Au cœur d’Alep en ruine, la guerre impose une « Lomtalanitas » permanente. On y trie les âmes comme à Budapest, les vieux objets, en les pesant sur la balance de la survie. Face au cynisme du monde, Pascal Manoukian, dresse le portrait d’un jeune reporter confronté au choix de son camp. Avec un rare talent de conteur et une maîtrise exceptionnelle de la mise en scène, il dresse le tableau implacable des mécanismes insidieux du renoncement, de la lâcheté et de la déraison qui sous-tendent les guerres d’hier et celles d’aujourd’hui.

Alep, miroir du chaos

« La tâche première d’un commandant est de préserver ses hommes de la mort. Autrement de commandant, on devient gardien de cimetière« . En reprenant la citation d’Albert Londres punaisée au-dessus de son bureau, Philippe Josse, journaliste iconoclaste d’Horizon, définit parfaitement l’atmosphère qui émane de La pesée des âmes.
Dès les premières pages, le lecteur se trouve projeté au cœur de la guerre syrienne, plus précisément à Alep, cité millénaire réduite à un amoncellement de gravats par la violence des combats. Sous l’ombre de ces ruines chargées d’histoire se joue le destin tragique d’un peuple et celui plus intime d’un jeune reporter au nom symboliquement lourd à porter.
Pascal Manoukian, maître du récit sensible et chroniqueur aguerri des drames intimes, choisit Alep comme théâtre de ce choc des consciences dont l’onde de choc irradie bien au-delà du conflit syrien, jusqu’aux tréfonds de l’âme humaine.

Deux regards sur la guerre : entre fascination et déchirement

C’est au milieu de ce chaos qu’Ernest, le journaliste en quête de sensations, croise la route de Nazélie, archéologue contrainte à l’exil dans son propre pays. Deux regards que tout oppose, a priori, mais qui vont se confronter, s’apprivoiser puis s’unir, face au besoin de témoigner malgré le danger, et au devoir de survivre.

**Consignes de travail**
- 1) Condensez en deux phrases le paragraphe du texte sur La pesée des âmes qui commence par « Dès les premières pages ». Gardez-en les faits principaux.
- 2) Selon le texte sur La pesée des âmes, quel métier exerce Nazélie ?
- 3) Reprenez le texte sur La pesée des âmes après sa dernière phrase et poursuivez-le.
La liste constitue un matériau distinct du texte sur La pesée des âmes.

**Données extraites**
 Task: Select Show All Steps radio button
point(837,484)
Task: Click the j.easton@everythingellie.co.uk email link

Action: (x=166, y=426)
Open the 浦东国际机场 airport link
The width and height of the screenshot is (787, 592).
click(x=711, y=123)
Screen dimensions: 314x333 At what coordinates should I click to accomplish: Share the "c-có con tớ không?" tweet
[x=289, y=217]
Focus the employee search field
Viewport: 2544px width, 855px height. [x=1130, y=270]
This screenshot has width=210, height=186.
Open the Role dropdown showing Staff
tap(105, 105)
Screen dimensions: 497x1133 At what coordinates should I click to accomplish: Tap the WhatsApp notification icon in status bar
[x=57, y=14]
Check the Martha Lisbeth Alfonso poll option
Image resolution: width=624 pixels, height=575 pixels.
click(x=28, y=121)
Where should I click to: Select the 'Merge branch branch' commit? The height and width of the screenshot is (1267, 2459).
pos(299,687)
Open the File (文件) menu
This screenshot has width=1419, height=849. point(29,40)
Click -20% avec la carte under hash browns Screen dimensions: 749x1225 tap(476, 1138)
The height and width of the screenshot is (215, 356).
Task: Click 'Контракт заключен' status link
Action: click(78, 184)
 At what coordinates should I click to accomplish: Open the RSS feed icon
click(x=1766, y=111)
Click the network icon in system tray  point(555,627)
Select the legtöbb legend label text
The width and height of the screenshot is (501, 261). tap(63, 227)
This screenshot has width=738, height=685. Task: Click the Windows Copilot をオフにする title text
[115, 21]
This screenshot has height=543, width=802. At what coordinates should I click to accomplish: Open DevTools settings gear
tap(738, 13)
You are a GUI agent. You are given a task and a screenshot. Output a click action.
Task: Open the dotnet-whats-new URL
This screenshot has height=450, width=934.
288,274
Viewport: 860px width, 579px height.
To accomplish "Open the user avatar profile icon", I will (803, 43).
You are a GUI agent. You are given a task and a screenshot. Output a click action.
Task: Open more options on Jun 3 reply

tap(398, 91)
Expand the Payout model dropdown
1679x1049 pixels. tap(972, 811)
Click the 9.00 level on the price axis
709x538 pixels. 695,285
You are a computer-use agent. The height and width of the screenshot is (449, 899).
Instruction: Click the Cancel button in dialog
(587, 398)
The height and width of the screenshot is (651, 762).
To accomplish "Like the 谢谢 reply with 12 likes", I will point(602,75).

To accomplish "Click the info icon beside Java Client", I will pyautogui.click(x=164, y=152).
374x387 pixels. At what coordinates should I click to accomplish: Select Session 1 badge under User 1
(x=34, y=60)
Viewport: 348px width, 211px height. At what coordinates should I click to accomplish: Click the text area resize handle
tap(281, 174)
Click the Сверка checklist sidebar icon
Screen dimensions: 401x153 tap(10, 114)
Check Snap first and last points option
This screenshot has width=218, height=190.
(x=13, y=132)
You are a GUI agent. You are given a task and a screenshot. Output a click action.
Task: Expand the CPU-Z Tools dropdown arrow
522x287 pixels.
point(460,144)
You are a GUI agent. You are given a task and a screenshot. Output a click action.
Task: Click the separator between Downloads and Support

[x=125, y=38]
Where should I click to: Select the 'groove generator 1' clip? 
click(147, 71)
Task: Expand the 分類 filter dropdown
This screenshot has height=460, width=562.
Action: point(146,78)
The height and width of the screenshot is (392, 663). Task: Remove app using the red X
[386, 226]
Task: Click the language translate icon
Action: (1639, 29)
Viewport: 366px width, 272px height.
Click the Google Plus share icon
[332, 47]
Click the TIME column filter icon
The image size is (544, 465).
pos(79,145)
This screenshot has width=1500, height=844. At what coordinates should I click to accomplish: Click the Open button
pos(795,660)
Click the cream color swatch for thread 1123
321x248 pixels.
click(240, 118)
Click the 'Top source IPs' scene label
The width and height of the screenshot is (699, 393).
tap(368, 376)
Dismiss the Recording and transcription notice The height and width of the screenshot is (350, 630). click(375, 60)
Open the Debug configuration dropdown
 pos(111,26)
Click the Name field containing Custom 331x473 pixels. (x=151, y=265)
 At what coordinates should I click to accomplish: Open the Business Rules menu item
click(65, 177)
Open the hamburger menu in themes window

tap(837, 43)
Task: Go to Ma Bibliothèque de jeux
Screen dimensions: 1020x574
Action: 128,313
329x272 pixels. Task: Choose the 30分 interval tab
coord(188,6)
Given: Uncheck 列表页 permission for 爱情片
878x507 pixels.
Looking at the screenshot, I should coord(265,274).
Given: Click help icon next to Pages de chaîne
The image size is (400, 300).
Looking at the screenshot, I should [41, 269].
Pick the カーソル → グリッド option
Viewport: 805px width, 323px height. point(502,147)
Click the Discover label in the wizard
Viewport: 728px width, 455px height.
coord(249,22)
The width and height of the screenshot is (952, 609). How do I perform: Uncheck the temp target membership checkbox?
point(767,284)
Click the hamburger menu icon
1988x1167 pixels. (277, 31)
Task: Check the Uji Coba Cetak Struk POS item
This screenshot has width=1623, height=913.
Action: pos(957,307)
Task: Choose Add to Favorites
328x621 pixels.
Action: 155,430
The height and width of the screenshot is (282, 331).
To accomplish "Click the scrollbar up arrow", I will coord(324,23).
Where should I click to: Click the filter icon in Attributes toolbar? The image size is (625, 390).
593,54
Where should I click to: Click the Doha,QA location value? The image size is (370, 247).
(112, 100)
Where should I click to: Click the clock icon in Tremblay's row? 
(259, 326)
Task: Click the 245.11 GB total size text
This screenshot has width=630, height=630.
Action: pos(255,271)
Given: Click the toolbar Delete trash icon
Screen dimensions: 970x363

**Réponses rédigées**
- 1) Le roman plonge d'emblée le lecteur dans la guerre syrienne, à Alep, cité millénaire réduite en gravats par les combats. Parmi ces ruines se jouent le destin tragique d'un peuple et celui d'un jeune reporter dont le nom est symboliquement lourd à porter.

- 2) Nazélie est archéologue.

- 3)
Ernest est un journaliste atypique. L’urgence de documenter l’horreur est chez lui un mélange complexe d’idéalisme et de fascination morbide qui s’apparente à une véritable addiction dont les symptômes le rongent. Louise, sa compagne, en dénonce les signes précurseurs avec lucidité : « Auras-tu un jour envie de te calmer ?« . Une interrogation qu’Ernest esquive, par peur de devenir prisonnier d’un désir qui le dépasse : celui d’une expérience intense à la limite du suicide, dont il tente de masquer l’attirance derrière son devoir d’informer.
Nazélie est tiraillée par une tout autre contradiction. Exilée dans son propre pays, prisonnière à la fois des bombes et de son héritage elle aspire paradoxalement à fuir les siens : « J’aimerais tellement un jour me dégager du malheur des miens pour en retrouver d’autres« , confie-t-elle à Ernest dans une phrase terriblement révélatrice du degré de désespoir auquel la guerre l’a amenée.
L’auteur met en scène, avec une grande puissance évocatrice, ce paradoxe : la rencontre improbable d’une âme en quête de sensations fortes et d’un cœur brûlant d’échapper à ce qu’il lui reste d’humanité.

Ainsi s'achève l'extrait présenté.